→ AIM OF THE TASK:
Where the listing below has a line containing "Task: Open the Add a user dropdown", output that line and all lines after it, verbatim, and no others.

[Start of Attachment]

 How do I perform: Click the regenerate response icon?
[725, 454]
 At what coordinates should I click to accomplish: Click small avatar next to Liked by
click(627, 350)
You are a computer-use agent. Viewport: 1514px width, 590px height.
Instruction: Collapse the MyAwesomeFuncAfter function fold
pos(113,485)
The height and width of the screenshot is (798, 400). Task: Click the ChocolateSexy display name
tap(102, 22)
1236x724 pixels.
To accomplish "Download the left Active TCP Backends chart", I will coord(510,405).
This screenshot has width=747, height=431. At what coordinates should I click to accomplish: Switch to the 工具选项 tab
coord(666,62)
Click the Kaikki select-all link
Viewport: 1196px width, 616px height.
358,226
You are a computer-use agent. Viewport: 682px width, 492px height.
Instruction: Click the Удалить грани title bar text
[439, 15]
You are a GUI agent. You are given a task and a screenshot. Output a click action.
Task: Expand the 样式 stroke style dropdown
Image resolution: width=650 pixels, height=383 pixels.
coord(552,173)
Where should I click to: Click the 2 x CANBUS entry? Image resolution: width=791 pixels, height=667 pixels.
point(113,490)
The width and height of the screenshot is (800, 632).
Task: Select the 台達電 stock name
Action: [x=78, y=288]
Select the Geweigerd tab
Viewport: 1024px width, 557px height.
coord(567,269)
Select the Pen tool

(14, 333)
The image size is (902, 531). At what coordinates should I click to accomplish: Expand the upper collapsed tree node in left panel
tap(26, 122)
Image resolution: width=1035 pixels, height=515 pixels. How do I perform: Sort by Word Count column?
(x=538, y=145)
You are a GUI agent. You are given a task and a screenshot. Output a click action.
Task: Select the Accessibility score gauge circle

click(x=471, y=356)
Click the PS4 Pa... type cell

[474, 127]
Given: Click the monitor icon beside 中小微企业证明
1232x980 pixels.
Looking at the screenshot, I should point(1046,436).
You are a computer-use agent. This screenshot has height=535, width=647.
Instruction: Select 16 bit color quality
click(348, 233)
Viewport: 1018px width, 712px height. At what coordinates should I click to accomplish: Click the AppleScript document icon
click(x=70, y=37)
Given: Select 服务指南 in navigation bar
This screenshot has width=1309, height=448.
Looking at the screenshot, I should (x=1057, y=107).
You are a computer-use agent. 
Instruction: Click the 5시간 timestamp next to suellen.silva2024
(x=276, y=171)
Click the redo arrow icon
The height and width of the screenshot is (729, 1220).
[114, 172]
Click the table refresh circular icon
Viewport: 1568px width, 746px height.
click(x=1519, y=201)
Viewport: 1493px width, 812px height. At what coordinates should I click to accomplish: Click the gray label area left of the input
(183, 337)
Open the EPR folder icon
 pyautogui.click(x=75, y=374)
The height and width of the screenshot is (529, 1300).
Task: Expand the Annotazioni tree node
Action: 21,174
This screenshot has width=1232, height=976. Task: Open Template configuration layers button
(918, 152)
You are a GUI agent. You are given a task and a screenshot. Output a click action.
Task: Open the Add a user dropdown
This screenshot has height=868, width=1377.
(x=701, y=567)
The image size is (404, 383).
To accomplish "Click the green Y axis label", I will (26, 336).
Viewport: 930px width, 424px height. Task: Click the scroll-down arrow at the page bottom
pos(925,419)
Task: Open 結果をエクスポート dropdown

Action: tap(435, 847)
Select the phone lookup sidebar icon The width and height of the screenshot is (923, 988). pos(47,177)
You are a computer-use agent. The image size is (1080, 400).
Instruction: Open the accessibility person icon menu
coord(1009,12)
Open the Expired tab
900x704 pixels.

[End of Attachment]

→ YOUR RESPONSE:
Task: Open the Add a user dropdown
This screenshot has height=868, width=1377.
(x=701, y=567)
The image size is (404, 383).
To accomplish "Click the green Y axis label", I will (26, 336).
Viewport: 930px width, 424px height. Task: Click the scroll-down arrow at the page bottom
pos(925,419)
Task: Open 結果をエクスポート dropdown

Action: tap(435, 847)
Select the phone lookup sidebar icon The width and height of the screenshot is (923, 988). pos(47,177)
You are a computer-use agent. The image size is (1080, 400).
Instruction: Open the accessibility person icon menu
coord(1009,12)
Open the Expired tab
900x704 pixels.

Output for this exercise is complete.